## YOUR GOAL
The records below are split into lines. How many of those lines contain the string "computer"? Reply with the number only.
■ ■ ■ ■
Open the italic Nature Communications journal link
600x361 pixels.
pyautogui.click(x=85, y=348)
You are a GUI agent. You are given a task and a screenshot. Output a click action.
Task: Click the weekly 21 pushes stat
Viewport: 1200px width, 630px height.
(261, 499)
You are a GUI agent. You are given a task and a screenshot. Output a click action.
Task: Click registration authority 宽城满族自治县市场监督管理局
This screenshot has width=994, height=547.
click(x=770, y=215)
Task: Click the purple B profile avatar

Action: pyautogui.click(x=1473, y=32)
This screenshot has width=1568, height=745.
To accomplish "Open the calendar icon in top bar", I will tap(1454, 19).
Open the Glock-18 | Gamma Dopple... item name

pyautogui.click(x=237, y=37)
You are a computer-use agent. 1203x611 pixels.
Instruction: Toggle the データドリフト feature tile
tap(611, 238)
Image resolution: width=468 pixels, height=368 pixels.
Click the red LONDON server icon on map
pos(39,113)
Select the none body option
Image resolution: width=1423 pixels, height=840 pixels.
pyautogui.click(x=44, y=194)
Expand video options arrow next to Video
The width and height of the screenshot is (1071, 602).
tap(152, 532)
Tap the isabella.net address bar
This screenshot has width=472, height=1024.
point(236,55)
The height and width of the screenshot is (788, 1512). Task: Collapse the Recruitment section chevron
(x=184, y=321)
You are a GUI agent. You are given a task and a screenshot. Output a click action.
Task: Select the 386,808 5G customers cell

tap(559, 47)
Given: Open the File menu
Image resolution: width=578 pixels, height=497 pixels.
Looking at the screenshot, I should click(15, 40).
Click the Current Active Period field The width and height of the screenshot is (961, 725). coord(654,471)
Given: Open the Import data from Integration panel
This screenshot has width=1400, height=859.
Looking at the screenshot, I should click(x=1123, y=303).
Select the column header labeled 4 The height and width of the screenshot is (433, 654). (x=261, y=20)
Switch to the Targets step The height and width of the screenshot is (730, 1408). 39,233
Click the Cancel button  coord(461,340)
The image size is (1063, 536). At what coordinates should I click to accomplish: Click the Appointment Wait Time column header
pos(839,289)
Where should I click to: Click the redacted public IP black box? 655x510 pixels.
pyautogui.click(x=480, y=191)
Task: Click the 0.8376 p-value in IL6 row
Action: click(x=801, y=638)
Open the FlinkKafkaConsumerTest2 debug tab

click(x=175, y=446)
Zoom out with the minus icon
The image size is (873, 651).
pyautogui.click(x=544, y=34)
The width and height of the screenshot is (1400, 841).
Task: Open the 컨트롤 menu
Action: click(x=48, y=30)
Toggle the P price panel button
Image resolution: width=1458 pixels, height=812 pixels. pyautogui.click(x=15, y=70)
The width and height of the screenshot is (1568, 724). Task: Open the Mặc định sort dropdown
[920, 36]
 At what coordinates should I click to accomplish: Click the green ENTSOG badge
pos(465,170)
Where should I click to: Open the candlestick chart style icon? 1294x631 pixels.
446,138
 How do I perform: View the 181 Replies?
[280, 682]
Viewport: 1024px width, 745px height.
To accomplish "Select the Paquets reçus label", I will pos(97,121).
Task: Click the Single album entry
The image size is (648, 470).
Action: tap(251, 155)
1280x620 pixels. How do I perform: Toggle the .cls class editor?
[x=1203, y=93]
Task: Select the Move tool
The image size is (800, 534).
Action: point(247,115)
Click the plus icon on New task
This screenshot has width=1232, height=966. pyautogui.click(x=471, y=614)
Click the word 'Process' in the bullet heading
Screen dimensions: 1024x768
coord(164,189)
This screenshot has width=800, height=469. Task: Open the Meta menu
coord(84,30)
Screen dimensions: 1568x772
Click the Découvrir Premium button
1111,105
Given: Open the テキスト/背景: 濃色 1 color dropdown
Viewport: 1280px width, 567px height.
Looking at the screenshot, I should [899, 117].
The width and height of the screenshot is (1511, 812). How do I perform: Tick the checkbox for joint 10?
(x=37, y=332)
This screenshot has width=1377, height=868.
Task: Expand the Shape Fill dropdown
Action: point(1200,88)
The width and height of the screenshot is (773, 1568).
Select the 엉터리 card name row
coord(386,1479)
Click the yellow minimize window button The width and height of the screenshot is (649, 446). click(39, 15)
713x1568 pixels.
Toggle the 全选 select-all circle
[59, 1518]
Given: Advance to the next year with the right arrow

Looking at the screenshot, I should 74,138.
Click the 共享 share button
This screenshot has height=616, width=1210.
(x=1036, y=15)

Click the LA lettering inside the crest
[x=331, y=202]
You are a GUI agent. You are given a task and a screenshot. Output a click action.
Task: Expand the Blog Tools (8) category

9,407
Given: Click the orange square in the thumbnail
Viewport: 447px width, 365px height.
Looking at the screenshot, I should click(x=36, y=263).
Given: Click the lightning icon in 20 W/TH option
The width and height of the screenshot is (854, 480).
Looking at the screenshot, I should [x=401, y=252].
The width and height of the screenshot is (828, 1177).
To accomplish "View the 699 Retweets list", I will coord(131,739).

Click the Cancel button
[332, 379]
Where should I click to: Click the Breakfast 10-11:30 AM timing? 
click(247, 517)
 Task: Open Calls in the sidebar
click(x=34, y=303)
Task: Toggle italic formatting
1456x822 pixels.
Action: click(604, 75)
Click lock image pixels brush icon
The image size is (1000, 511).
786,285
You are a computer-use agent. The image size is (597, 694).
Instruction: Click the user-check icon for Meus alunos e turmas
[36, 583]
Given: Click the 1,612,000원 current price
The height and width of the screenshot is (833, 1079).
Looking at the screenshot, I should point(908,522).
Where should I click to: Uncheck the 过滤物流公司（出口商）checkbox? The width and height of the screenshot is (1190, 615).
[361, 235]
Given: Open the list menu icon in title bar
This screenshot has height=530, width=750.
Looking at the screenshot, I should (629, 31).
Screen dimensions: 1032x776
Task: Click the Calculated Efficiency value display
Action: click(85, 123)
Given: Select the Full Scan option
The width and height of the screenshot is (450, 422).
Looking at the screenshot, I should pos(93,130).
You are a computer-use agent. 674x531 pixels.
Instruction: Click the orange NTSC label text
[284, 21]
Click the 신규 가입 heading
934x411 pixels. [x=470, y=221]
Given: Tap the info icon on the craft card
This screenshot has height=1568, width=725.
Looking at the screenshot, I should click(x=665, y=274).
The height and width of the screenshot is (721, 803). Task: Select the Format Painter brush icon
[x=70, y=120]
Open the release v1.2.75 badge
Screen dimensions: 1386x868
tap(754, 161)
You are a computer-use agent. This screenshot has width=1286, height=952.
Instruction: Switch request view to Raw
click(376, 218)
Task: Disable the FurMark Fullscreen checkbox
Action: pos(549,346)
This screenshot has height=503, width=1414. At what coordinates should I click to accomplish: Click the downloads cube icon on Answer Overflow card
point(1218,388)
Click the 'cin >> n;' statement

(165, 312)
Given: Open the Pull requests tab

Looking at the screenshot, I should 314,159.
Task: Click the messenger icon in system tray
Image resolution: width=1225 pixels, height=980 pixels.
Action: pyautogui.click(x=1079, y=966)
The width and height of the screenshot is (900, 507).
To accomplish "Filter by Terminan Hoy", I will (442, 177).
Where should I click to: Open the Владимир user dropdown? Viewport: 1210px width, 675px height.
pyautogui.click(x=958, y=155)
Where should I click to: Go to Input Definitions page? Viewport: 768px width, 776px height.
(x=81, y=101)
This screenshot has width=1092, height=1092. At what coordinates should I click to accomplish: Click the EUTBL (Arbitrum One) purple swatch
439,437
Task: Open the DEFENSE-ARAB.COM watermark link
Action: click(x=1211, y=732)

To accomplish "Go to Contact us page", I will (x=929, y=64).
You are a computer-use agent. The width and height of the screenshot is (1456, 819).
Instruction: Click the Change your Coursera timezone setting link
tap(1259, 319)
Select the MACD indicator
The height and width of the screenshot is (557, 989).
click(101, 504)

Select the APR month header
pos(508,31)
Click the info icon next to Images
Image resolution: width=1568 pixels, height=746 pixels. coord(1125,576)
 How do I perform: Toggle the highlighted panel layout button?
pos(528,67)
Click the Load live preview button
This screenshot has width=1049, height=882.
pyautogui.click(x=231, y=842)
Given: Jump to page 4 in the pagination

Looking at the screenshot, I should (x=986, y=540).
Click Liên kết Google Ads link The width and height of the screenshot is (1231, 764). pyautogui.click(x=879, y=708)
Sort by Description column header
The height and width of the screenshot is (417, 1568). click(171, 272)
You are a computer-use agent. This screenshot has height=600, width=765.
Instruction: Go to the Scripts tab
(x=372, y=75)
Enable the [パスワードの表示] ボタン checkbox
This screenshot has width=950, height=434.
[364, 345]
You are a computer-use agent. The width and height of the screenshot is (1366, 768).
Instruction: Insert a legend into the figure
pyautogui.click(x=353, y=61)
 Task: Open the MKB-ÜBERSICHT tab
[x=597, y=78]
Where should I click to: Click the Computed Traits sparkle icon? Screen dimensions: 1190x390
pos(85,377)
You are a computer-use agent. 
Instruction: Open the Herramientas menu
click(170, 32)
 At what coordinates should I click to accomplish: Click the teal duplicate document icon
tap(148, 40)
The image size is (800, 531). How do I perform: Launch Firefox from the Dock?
■ ■ ■ ■
## SOLUTION BELOW
8